PROBLEM DESCRIPTION:
Pictures are to be left out; every line from the one with "Instruction: Open the Subprojects tab" through the end of the data must be transcribed exactly.

━━ SUPPLIED DATA

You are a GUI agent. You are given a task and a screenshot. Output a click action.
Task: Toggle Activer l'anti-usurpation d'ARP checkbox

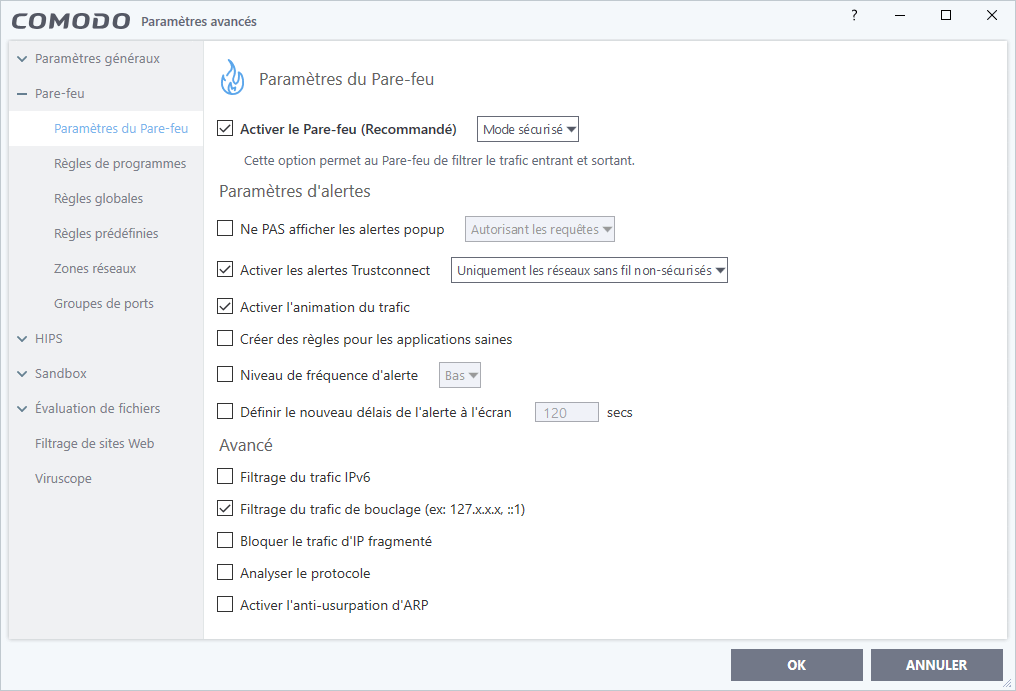click(225, 604)
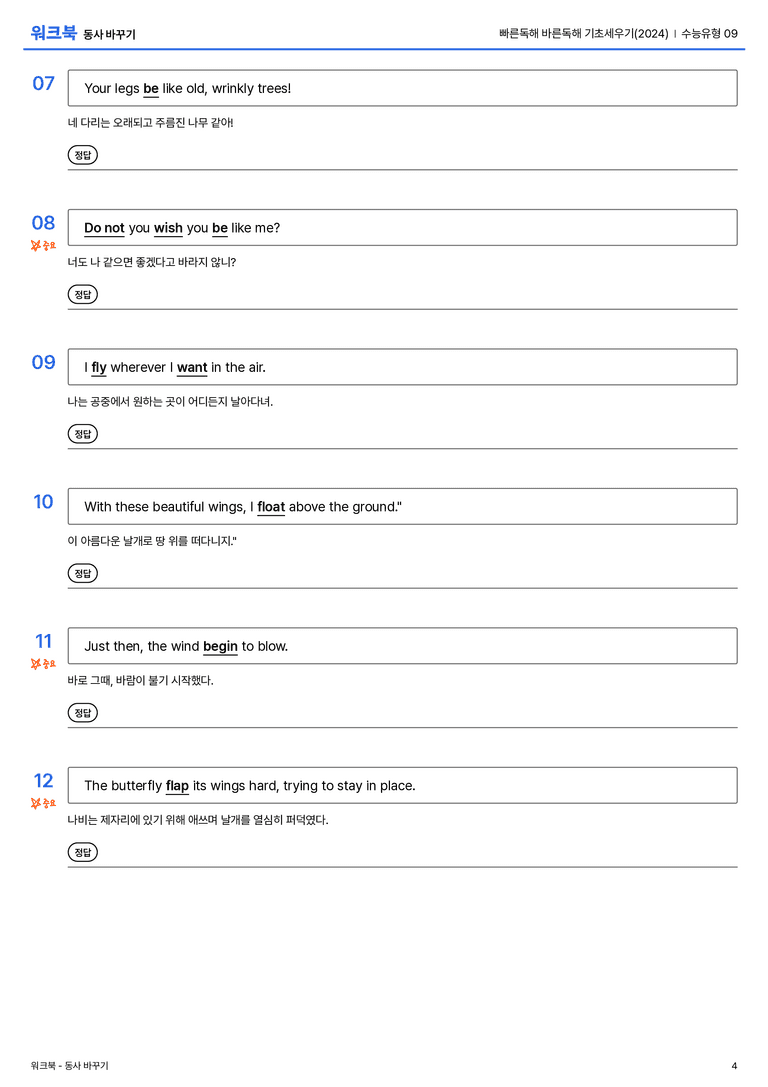The image size is (768, 1087).
Task: Click the 정답 badge under question 10
Action: (x=82, y=573)
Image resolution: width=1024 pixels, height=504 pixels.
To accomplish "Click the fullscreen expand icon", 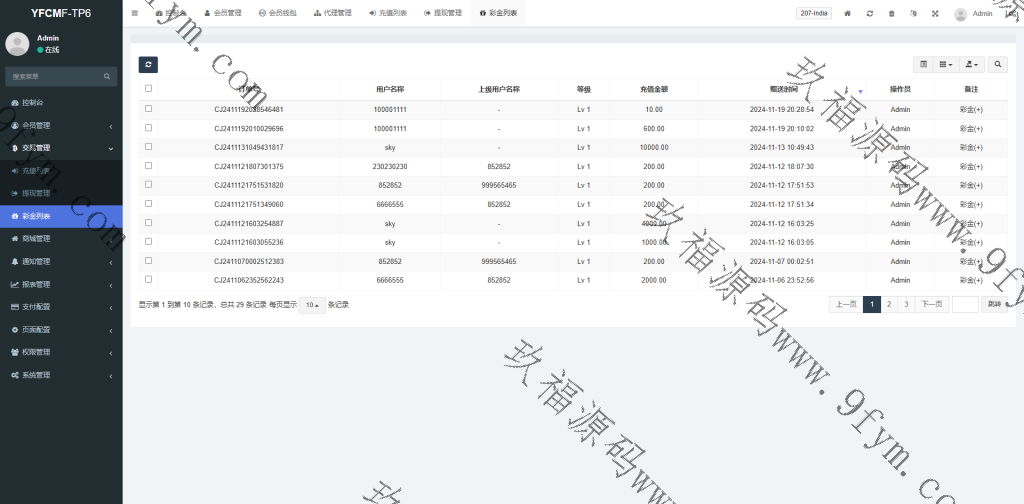I will (935, 14).
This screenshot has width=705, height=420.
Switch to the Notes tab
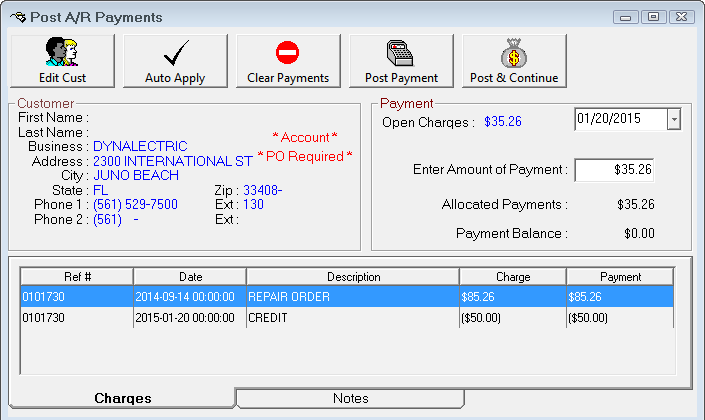[x=350, y=399]
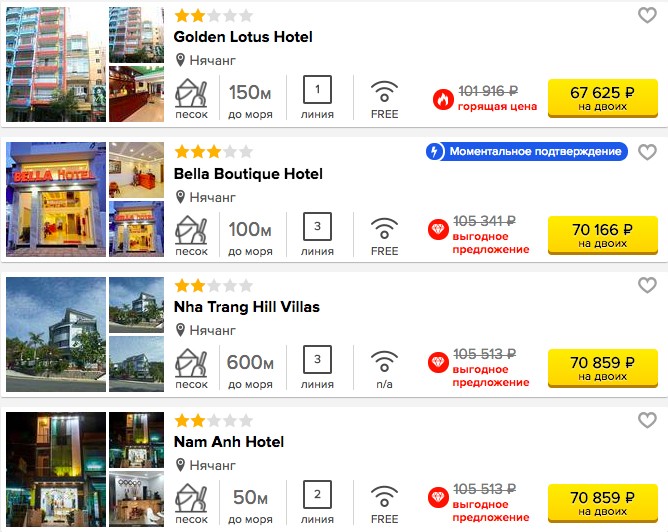Click the fire hot-price icon for Golden Lotus
The width and height of the screenshot is (668, 532).
coord(443,99)
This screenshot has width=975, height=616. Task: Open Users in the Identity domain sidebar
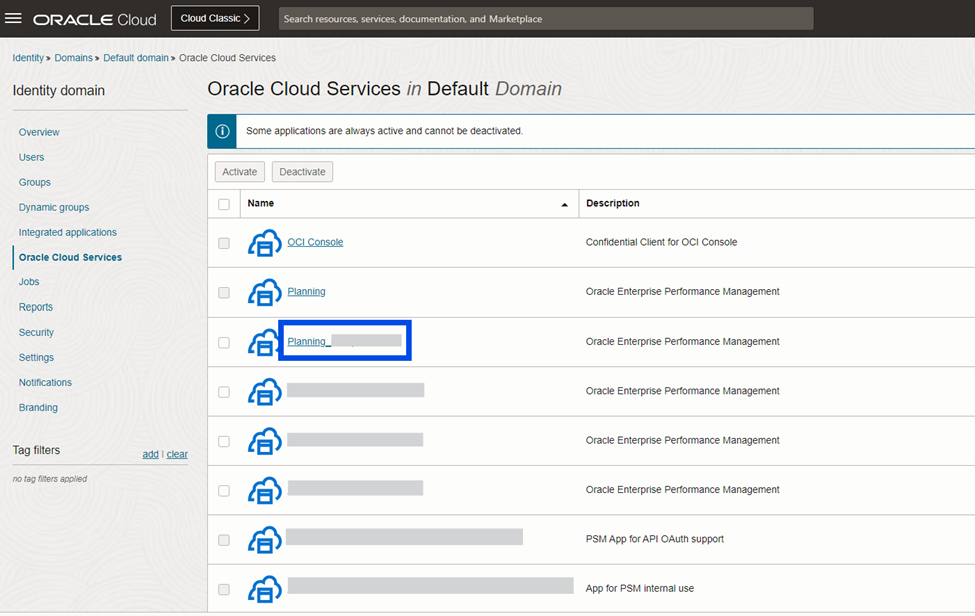[31, 157]
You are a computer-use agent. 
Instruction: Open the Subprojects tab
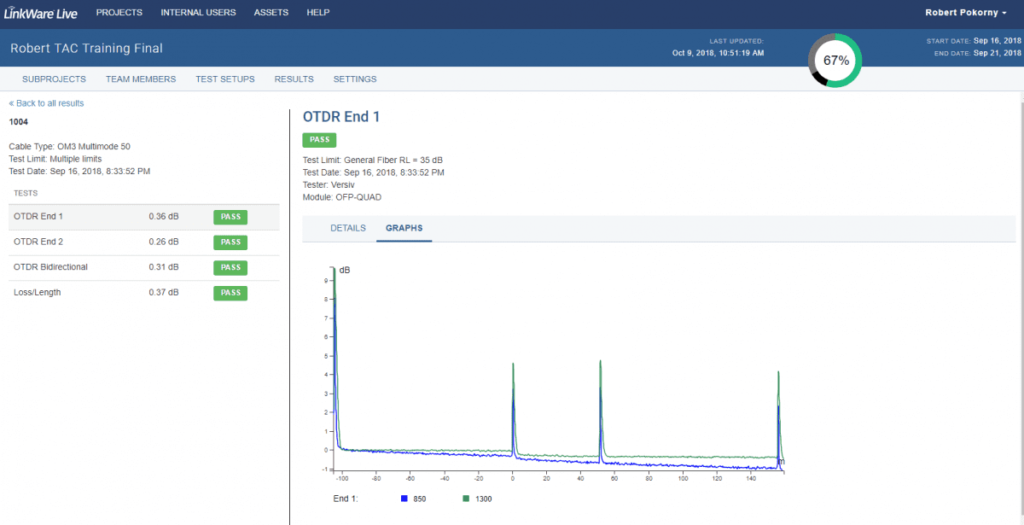(x=54, y=79)
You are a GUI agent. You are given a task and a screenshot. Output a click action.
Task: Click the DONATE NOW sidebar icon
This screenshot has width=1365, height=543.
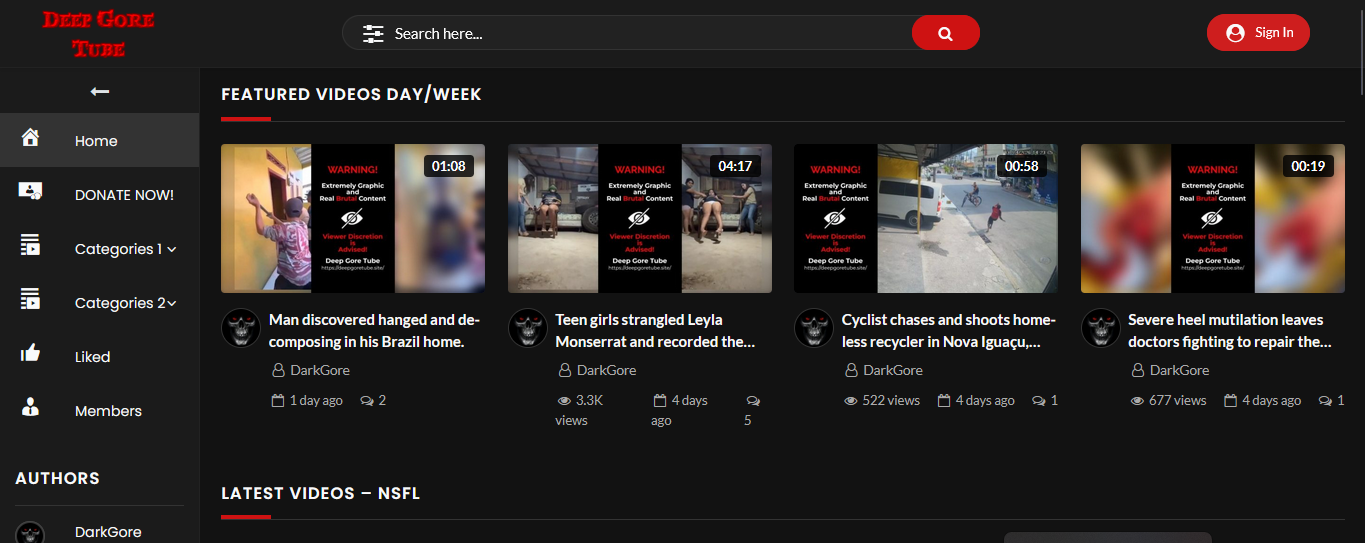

━━━━

COMPLETED TASK:
Instruction: Open the Subprojects tab
(x=54, y=79)
You are a GUI agent. You are given a task and a screenshot. Output a click action.
Task: Click the DONATE NOW sidebar icon
This screenshot has width=1365, height=543.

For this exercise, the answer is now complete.